De acordo com denúncia anônima encaminhada à Promotoria, o município lançou um novo processo seletivo mesmo com concurso ainda válido e com candidatos aprovados que não foram nomeados. O documento aponta que a medida pode configurar desvio de finalidade e possível fraude ao concurso público.
“A realização de um novo processo seletivo ainda que simplificado enquanto há candidatos aprovados e classificados em concurso válido e vigente que não foram nomeados configura grave desvio de finalidade e possível fraude ao concurso público, prevista como ato de improbidade administrativa”, destaca a denúncia.

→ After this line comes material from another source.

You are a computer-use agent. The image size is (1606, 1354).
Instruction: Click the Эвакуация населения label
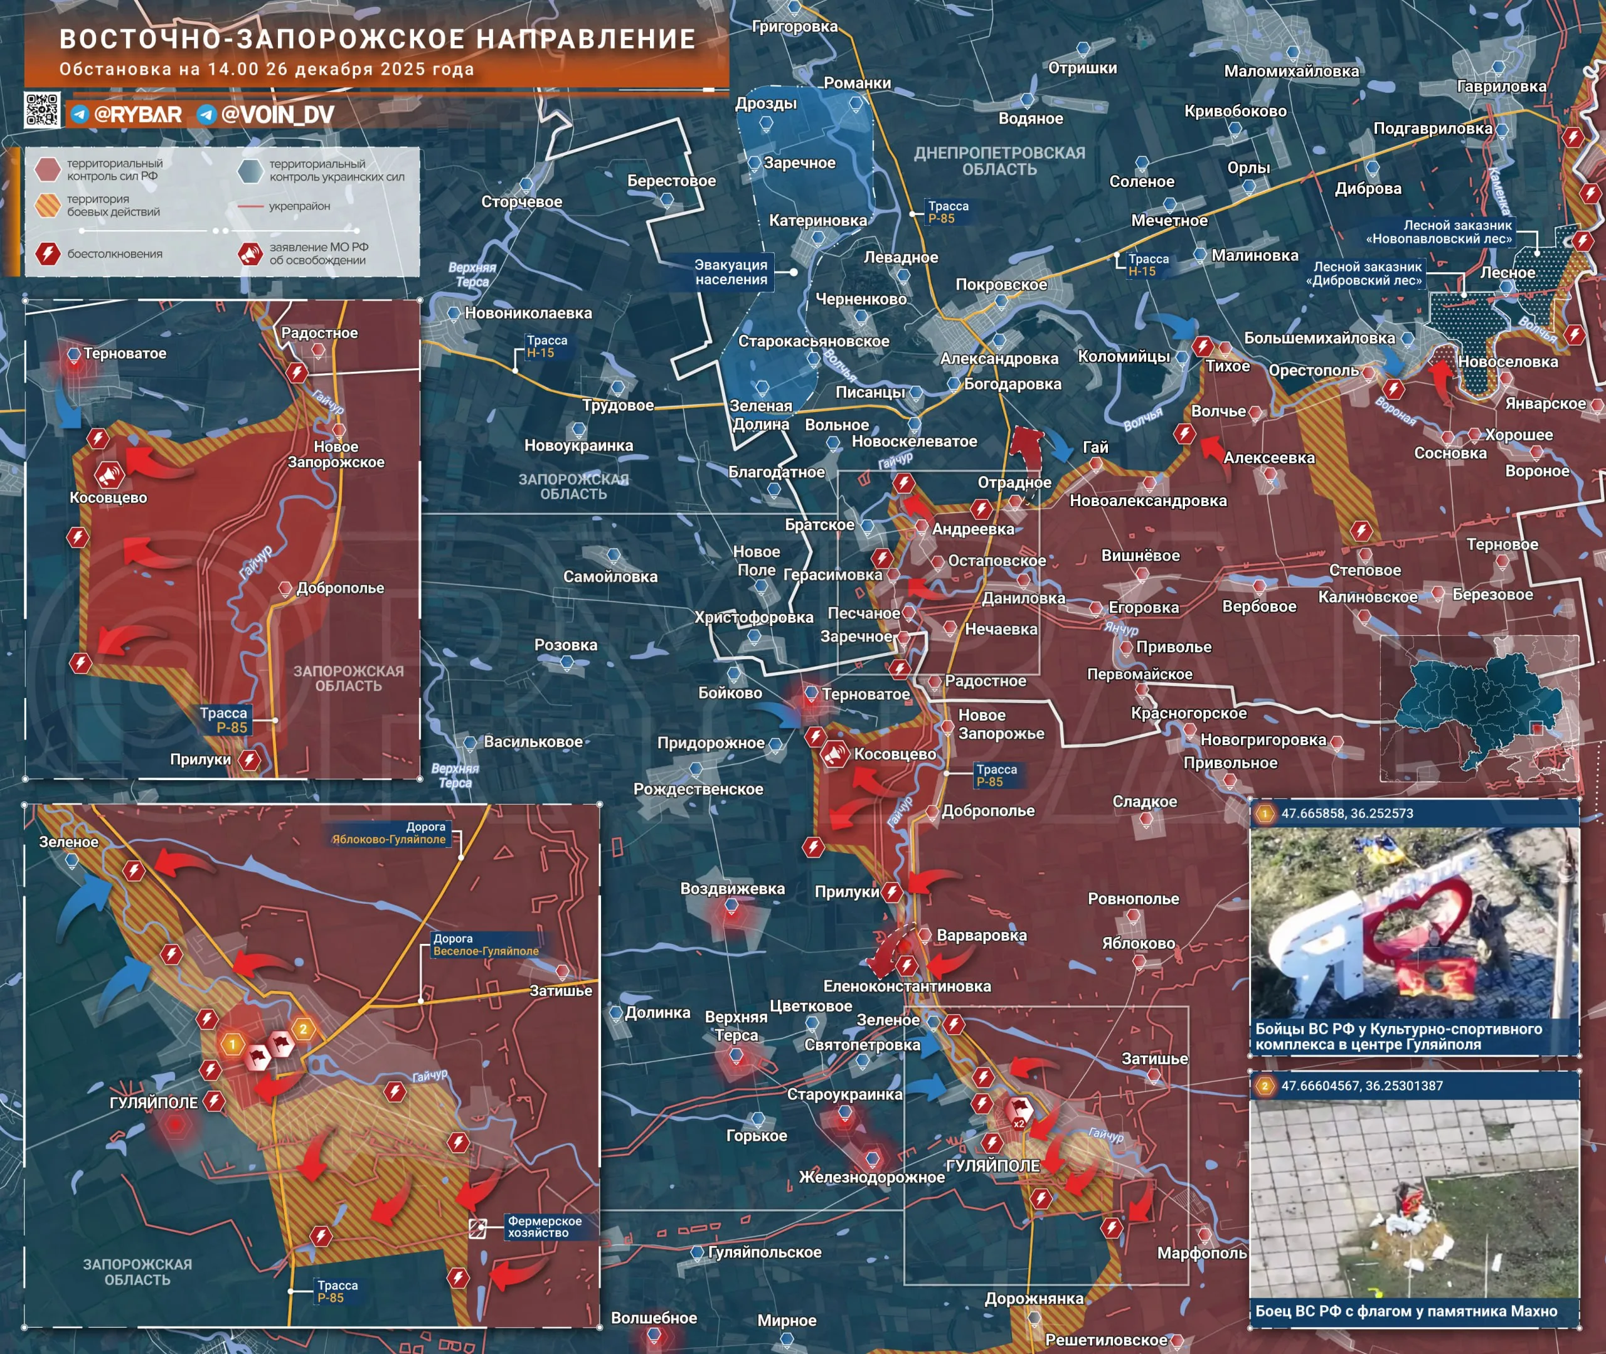[x=731, y=272]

Em resposta à Promotoria de Justiça, a Prefeitura de Maracaju afirmou que, em determinadas situações, a contratação temporária atende melhor às necessidades da Secretaria Municipal de Educação. Segundo o Executivo, a efetivação permanente nem sempre seria viável, principalmente em áreas específicas do magistério, já que a carga horária fixa é de 24 horas semanais, sem possibilidade de redução pelo município.
A administração municipal também argumentou que os profissionais temporários permitem maior flexibilidade, com variação da carga horária semanal por não possuírem vínculo permanente.
Ainda conforme a Prefeitura, as convocações para o cargo de professor em 2026 passaram por análise da matriz curricular do ano letivo. O município informou que foram consideradas medidas como unificação de salas, fechamento de turmas e reorganização da rede municipal de ensino.
O caso segue sob apuração, e novas diligências devem ser realizadas para verificar se houve irregularidade nas contratações.